Unsupervised Does Not Mean Uninterpretable: The Case for Word Sense Induction and Disambiguation
Datasets usually provide raw data for analysis. This raw data often comes in spreadsheet form, but can be any collection of data, on which analysis can be performed.
This dataset contains the models for interpretable Word Sense Disambiguation (WSD) that were employed in Panchenko et al. (2017; the paper can be accessed at https://www.lt.informatik.tu-darmstadt.de/fileadmin/user_upload/Group_LangTech/publications/EACL_Interpretability___FINAL__1_.pdf).

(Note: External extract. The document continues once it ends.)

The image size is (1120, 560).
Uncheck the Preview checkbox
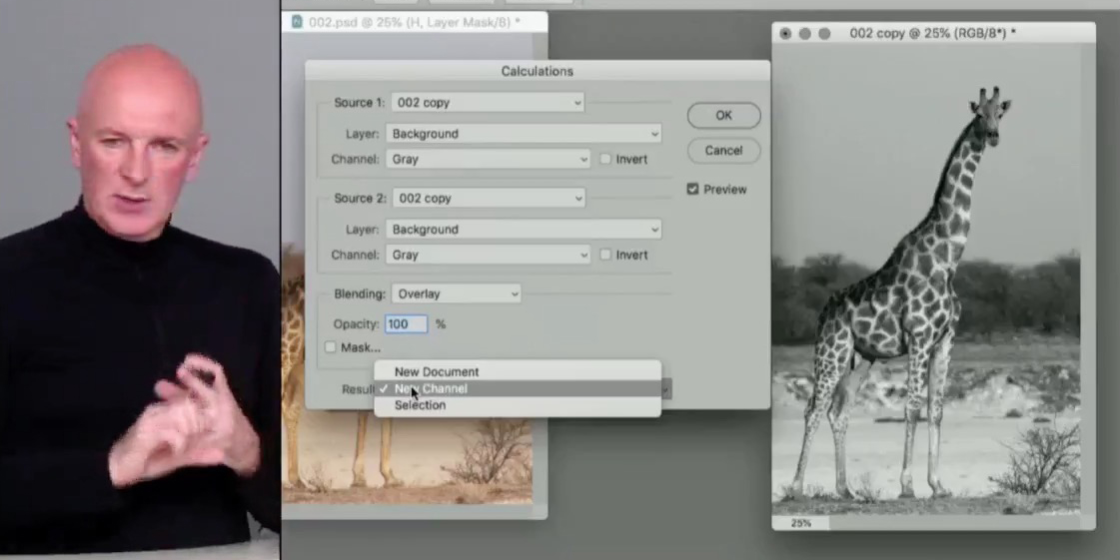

The files were computed on a 2015 dump from the English Wikipedia. Their contents:
- Induced Sense Inventories: wp_stanford_sense_inventories.tar.gz
This file contains 3 inventories (coarse, medium fine)
- Language Model (3-gram): wiki_text.3.arpa.gz
This file contains all n-grams up to n=3 and can be loaded into an index
- Weighted Dependency Features: wp_stanford_lemma_LMI_s0.0_w2_f2_wf2_wpfmax1000_wpfmin2_p1000.gz
This file contains weighted word--context-feature combinations and includes their count and an LMI significance score
- Distributional Thesaurus (DT) of Dependency Features: wp_stanford_lemma_BIM_LMI_s0.0_w2_f2_wf2_wpfmax1000_wpfmin2_p1000_simsortlimit200_feature expansion.gz
This file contains a DT of context features. The context feature similarities can be used for context expansion
For further information, consult the paper and the companion page: http://jobimtext.org/wsd/
Panchenko A., Ruppert E., Faralli S., Ponzetto S. P., and Biemann C. (2017): Unsupervised Does Not Mean Uninterpretable: The Case for Word Sense Induction and Disambiguation. In Proceedings of the 15th Conference of the European Chapter of the Association for Computational Linguistics (EACL'2017). Valencia, Spain. Association for Computational Linguistics.